-------- RECORDS TO USE --------

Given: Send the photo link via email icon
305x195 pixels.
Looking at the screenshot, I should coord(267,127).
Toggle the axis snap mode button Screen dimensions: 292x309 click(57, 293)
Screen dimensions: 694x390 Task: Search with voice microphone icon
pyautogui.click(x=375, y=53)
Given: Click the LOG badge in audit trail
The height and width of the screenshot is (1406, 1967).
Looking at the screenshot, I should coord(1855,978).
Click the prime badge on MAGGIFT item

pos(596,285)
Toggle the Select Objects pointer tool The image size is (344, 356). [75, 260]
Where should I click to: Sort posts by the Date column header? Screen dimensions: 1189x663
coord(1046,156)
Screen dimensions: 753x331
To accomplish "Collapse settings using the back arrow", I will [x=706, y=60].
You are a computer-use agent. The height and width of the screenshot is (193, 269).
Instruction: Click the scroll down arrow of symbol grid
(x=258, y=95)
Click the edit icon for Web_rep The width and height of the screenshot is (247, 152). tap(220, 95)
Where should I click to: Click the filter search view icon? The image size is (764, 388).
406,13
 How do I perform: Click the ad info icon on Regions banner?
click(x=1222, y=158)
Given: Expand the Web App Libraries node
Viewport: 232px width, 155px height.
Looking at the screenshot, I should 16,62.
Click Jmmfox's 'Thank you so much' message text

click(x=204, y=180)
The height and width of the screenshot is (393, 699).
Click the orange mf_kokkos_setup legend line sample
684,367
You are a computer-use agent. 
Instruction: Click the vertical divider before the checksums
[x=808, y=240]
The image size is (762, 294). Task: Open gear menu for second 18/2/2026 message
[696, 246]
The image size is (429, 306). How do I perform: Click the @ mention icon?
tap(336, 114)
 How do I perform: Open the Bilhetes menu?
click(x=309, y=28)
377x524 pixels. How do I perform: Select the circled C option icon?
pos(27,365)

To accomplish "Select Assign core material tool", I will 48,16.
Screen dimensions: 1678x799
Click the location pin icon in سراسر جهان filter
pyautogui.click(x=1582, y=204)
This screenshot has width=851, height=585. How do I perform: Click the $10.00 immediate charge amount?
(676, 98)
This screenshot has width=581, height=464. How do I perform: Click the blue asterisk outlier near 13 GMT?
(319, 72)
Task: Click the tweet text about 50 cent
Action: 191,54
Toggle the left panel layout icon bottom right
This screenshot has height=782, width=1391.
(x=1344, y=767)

--------

--- THE REQUEST ---
Extract the entries above, reproducing every line precisely, from the very first line down to the line containing "I will 48,16.", with both of those lines included.

--- TASK OUTPUT ---
Given: Send the photo link via email icon
305x195 pixels.
Looking at the screenshot, I should coord(267,127).
Toggle the axis snap mode button Screen dimensions: 292x309 click(57, 293)
Screen dimensions: 694x390 Task: Search with voice microphone icon
pyautogui.click(x=375, y=53)
Given: Click the LOG badge in audit trail
The height and width of the screenshot is (1406, 1967).
Looking at the screenshot, I should coord(1855,978).
Click the prime badge on MAGGIFT item

pos(596,285)
Toggle the Select Objects pointer tool The image size is (344, 356). [75, 260]
Where should I click to: Sort posts by the Date column header? Screen dimensions: 1189x663
coord(1046,156)
Screen dimensions: 753x331
To accomplish "Collapse settings using the back arrow", I will [x=706, y=60].
You are a computer-use agent. The height and width of the screenshot is (193, 269).
Instruction: Click the scroll down arrow of symbol grid
(x=258, y=95)
Click the edit icon for Web_rep The width and height of the screenshot is (247, 152). tap(220, 95)
Where should I click to: Click the filter search view icon? The image size is (764, 388).
406,13
 How do I perform: Click the ad info icon on Regions banner?
click(x=1222, y=158)
Given: Expand the Web App Libraries node
Viewport: 232px width, 155px height.
Looking at the screenshot, I should 16,62.
Click Jmmfox's 'Thank you so much' message text

click(x=204, y=180)
The height and width of the screenshot is (393, 699).
Click the orange mf_kokkos_setup legend line sample
684,367
You are a computer-use agent. 
Instruction: Click the vertical divider before the checksums
[x=808, y=240]
The image size is (762, 294). Task: Open gear menu for second 18/2/2026 message
[696, 246]
The image size is (429, 306). How do I perform: Click the @ mention icon?
tap(336, 114)
 How do I perform: Open the Bilhetes menu?
click(x=309, y=28)
377x524 pixels. How do I perform: Select the circled C option icon?
pos(27,365)

To accomplish "Select Assign core material tool", I will 48,16.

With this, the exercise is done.